What I'm really looking for is something like Perl's POE: Something that
allows me to set up multiple sub-processes, none of which are blocking, and all
of which run based on callbacks. On the server side, I want to respond to
requests, and periodically reprocess files as necessary (as they change or
whatever). On the client side, I want to periodically connect to the server
and get new data, and the data I have all has a period on which it is
reassessed -- e.g., every hour verify X is still true. The client needs to
also respond to requests for metrics and such when they come in.

I've been considering setting up the server as a Rails server, although that is
certainly overkill at this point in the game and might be overkill in the long
term. I think that's too heavyweight for the client, though, and I'm not sure
I would get the features I want out of Rails anyway.

Can anyone recommend anything I can use to get this kind of behaviour?
Are threads the only answer? (Please say they aren't.)
 
S

Sam Roberts

Can anyone recommend anything I can use to get this kind of behaviour?
Are threads the only answer? (Please say they aren't.)

Whats wrong with threads?

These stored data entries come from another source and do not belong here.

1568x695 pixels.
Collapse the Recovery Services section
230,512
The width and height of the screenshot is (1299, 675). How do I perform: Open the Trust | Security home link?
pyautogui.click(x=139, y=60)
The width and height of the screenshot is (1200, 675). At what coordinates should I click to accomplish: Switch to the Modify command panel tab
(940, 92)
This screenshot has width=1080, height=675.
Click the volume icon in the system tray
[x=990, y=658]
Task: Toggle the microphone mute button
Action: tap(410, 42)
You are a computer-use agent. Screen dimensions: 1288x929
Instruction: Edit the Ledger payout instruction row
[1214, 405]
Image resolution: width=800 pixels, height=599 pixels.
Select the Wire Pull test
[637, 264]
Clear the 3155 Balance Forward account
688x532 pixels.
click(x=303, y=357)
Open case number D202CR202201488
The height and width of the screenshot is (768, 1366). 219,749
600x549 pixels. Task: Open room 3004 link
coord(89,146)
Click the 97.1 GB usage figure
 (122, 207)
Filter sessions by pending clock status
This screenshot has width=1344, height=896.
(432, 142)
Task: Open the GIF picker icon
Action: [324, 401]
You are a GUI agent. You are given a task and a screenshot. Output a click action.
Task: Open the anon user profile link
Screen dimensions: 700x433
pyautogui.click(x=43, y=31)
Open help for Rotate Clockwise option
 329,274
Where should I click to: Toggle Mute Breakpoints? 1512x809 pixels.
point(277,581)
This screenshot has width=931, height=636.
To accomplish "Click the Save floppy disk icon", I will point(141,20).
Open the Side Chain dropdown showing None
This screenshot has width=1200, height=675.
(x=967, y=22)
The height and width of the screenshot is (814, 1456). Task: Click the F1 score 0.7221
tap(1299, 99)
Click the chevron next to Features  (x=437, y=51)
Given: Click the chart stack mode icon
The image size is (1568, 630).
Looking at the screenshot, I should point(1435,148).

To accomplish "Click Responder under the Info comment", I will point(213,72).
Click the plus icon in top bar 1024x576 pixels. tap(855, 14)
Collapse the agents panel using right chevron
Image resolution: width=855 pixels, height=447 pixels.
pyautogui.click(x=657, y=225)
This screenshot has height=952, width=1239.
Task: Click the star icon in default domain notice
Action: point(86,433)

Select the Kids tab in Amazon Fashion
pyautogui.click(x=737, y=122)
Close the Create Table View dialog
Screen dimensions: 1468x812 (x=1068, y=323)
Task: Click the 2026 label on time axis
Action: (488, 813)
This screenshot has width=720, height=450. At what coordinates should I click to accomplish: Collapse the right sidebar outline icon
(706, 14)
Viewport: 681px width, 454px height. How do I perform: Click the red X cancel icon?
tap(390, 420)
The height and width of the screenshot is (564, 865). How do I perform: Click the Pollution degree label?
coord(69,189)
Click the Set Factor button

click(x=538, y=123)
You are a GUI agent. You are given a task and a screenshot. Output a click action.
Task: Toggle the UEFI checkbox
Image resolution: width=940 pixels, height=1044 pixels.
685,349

Its a good answer.

Taking a guess, in case you are worried, they aren't real threads, its
just a very nice wrapper around select().

Cheers,
Sam
 
L

Luke Kanies

Whats wrong with threads? Its a good answer.

Well, there are at least two problems with threads: I've never done them
before and I hope not to have to learn them just to do this relatively
simple piece, and second they do add another dimension of complexity, one
which I must always be at least somewhat aware. Given that, as I
mentioned, I'm a newbie to threads, this does not fill me with confidence.
Taking a guess, in case you are worried, they aren't real threads, its
just a very nice wrapper around select().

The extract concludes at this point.